→ EXERCISE PROMPT
Where the entries below show "How do I perform: Switch", begin there and print that line and all following lines exactly, through the last, omitting pictures.

^^^^^^^^^^^^^^^^

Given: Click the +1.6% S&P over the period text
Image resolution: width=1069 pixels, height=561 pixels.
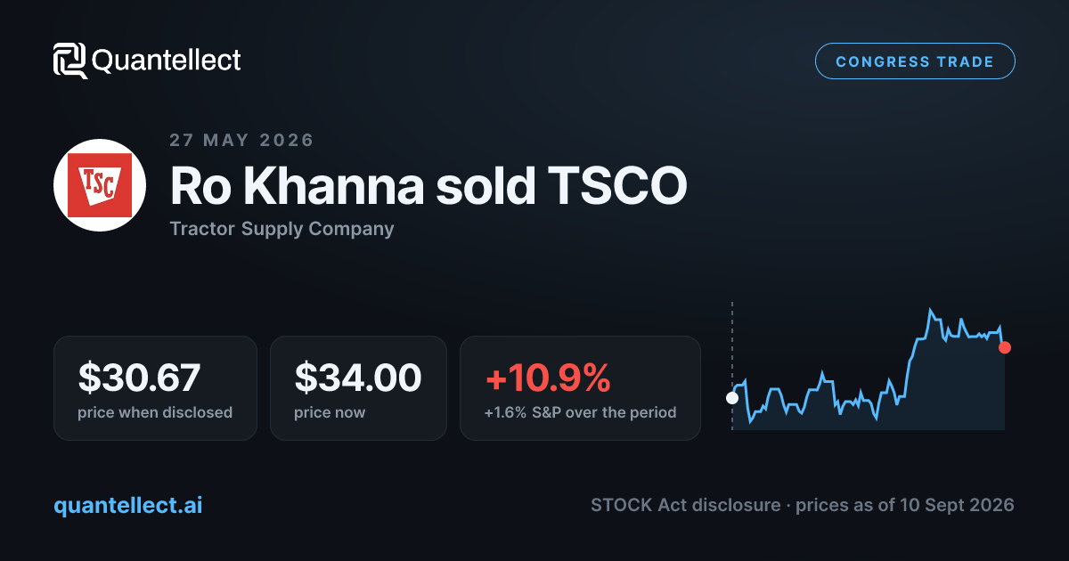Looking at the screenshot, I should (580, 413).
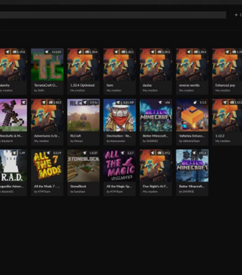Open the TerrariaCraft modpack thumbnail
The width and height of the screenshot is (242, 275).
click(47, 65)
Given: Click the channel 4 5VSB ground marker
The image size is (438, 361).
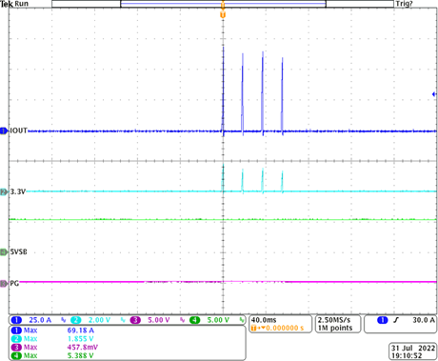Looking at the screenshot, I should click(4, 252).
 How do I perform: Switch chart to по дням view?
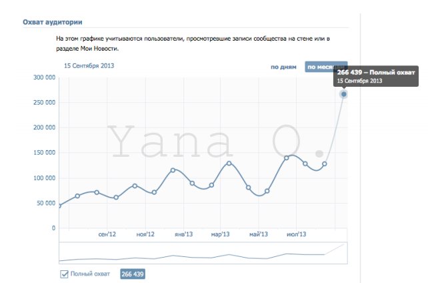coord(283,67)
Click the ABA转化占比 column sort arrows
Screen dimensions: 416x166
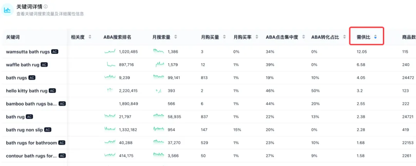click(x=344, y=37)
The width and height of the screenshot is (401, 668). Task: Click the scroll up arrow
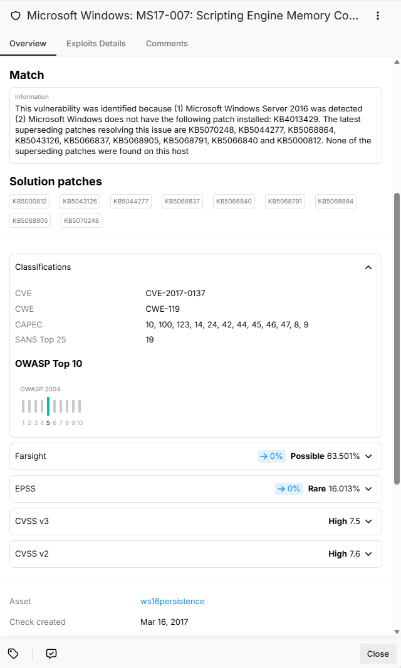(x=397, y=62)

^^^^^^^^^^^^^^^^

→ TASK RESPONSE
 How do I perform: Switch chart to по дням view?
coord(283,67)
Click the ABA转化占比 column sort arrows
Screen dimensions: 416x166
click(x=344, y=37)
The width and height of the screenshot is (401, 668). Task: Click the scroll up arrow
(x=397, y=62)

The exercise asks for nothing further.